The Emmys proved resistance to Trump is here to stay on TV
Remember this year’s Emmys? Awards shows come and go quickly — they seem so momentous in the moment, and so rapidly forgotten once they conclude. (Quick: what movie won Best Picture in last year’s Oscars?) But before Sunday night’s Emmys fade into obscurity, let’s recall how it went down over the course of three hours.
Host Stephen Colbert is the late-night talk-show host who has been most consistent in his analytical comedy about the tumultuous presidency of Donald Trump. So it was significant — nothing less than a statement of purpose — when he started off the night with as light-hearted a production number as he could muster. All smiles, he sang and danced his way through a song called, “Everything is Better on TV.” Even here, though, the numerous guest stars scattered throughout the evening began to suggest what was to come. In the most pointed line of the merry tune, Julia Louis-Dreyfus — soon to make history for winning more Emmys (six) for the same role (in Veep) than anyone — sang, “Imagine if your president was not beloved by Nazis.” (Will this help ESPN’s Jemele Hill and her “Trump is a white supremacist” tweet problems, in a well-the-white-lady-said-it-too kind of way? Probably not.)
The problem with live shows like this is that, except for the host — who picks and chooses his or her moment to go on the attack — there’s no predicting when the broadcast will feature a presenter or winner who’s got a scrap of paper in a sweaty palm, anxious to read a condemnation of the president. The result can be a wearying repetition of received, self-congratulatory non-wisdom. And Trump — our most famous centaur; half-businessman, half-TV-star — makes for a frequently irresistible target. So after a while, the anger at our POTUS could not help but seem somewhat rote.
I was freshly dumbfounded, however, by Colbert’s willing employment of former press secretary Sean Spicer as a reverse-SNL, mobile-podium joke.
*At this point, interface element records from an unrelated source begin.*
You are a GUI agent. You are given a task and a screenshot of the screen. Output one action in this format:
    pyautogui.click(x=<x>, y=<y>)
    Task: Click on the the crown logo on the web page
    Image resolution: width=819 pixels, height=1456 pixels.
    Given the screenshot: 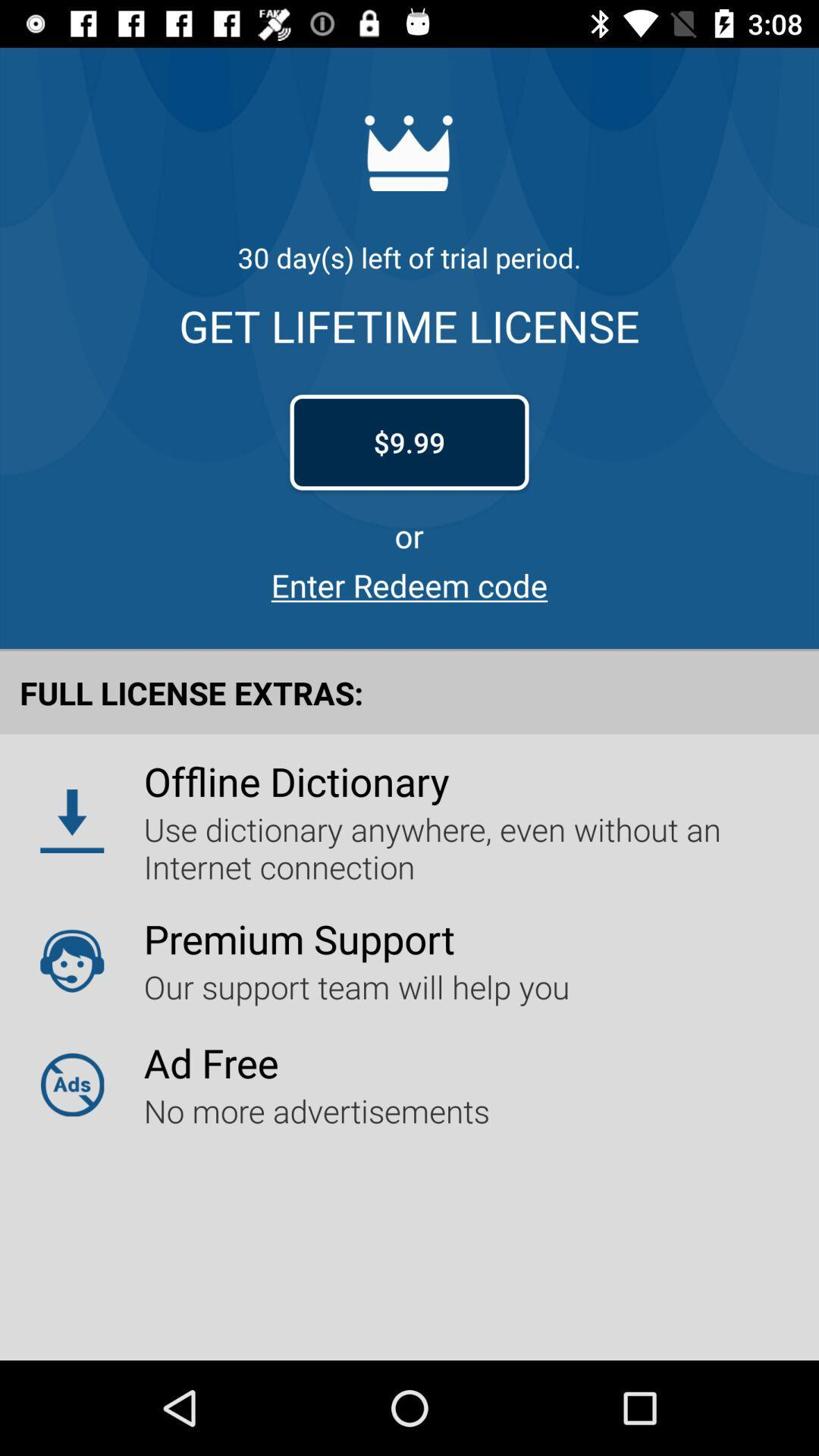 What is the action you would take?
    pyautogui.click(x=408, y=153)
     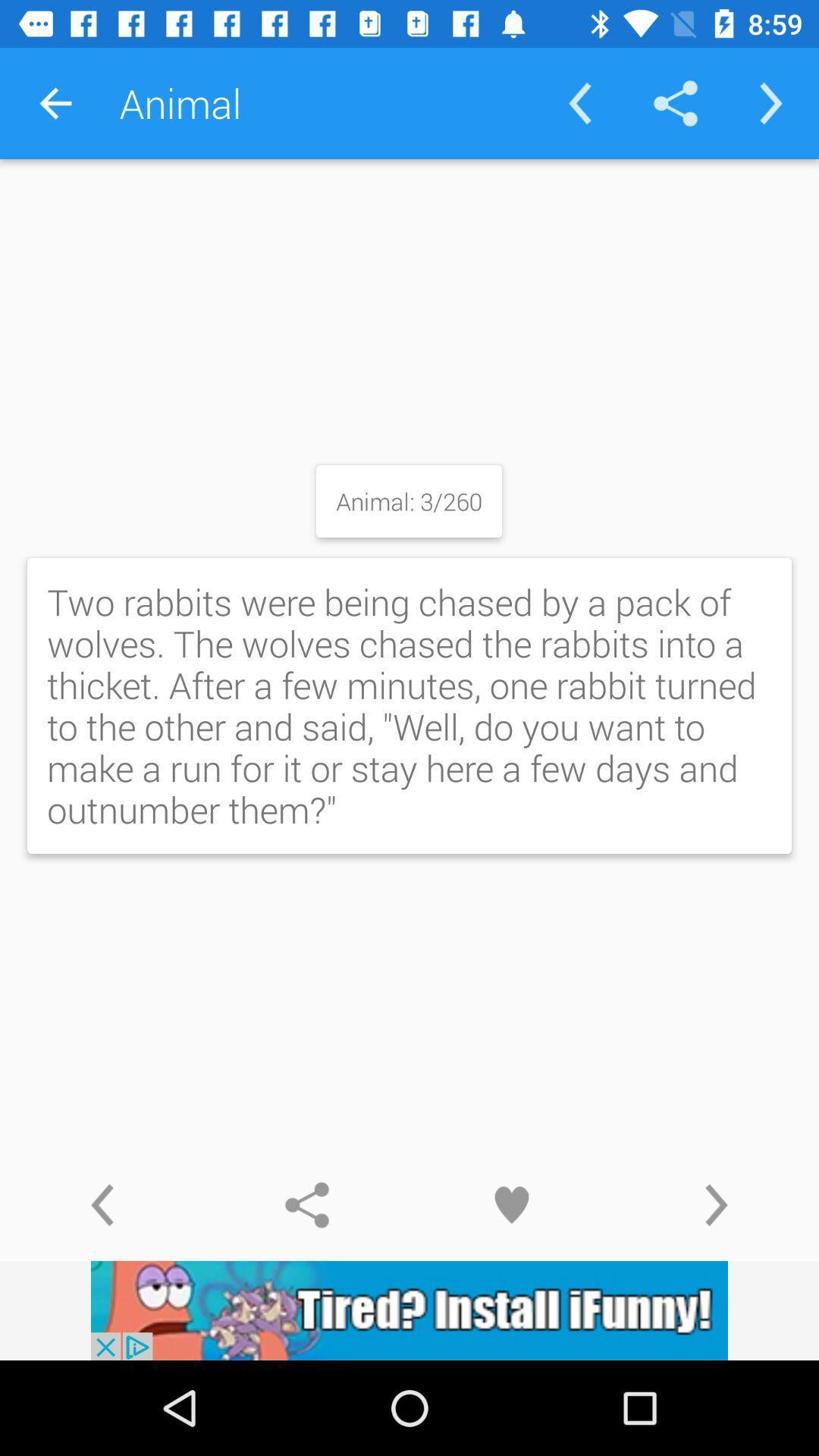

As I wrote in my Emmy review earlier, rewarding Spicer for his recent disgraceful performance as a Trump spokesman — one who cheerfully admitted to Jimmy Kimmel last week that he told the country whatever Trump wanted the press to hear, regardless of whether it was true or not — was baffling, coming from a host as morally ethical as Colbert seems to be. Perhaps it was Colbert’s sense of Catholic forgiveness.
Trump pervasiveness didn’t prevent the Emmys from showcasing some prominent firsts, and they were firsts that never smacked of political correctness but rather a simple, honest acknowledgment of talent: Lena Waithe as the first African-American woman to win a comedy-series Emmy (along with Aziz Ansari) for the excellent “Thanksgiving” episode of Master of None. This Is Us‘s Sterling K. Brown as the first black actor to win a best actor Emmy since in 1998. Riz Ahmed as the first man of South Asian descent to win a best-actor Emmy, for The Night Of. Donald Glover as the first African-American to win a best-comedy-directing Emmy, for Atlanta. And there were numerous awards, both in front of and behind the camera, that established records for women in television, capped by Julia Louis-Dreyfus’s historic six-times-and-counting Veep win. Oh, and get this: By winning the best drama award for The Handmaid’s Tale, Hulu became the first streaming service to win a best-show Emmy — not the mighty Netflix (whose Stranger Things was essentially ignored in the on-air winnings on Sunday), not the prosperous Amazon Prime, but Hulu, hoo-hoo!
Did you have an Emmy pool going at home? If so, I must say with pride that I picked 11 winners from the 14 major categories in my will win/should win column last week. Stick with me, kids, and you’re likely to win the pot of cash — well, at least for this one year.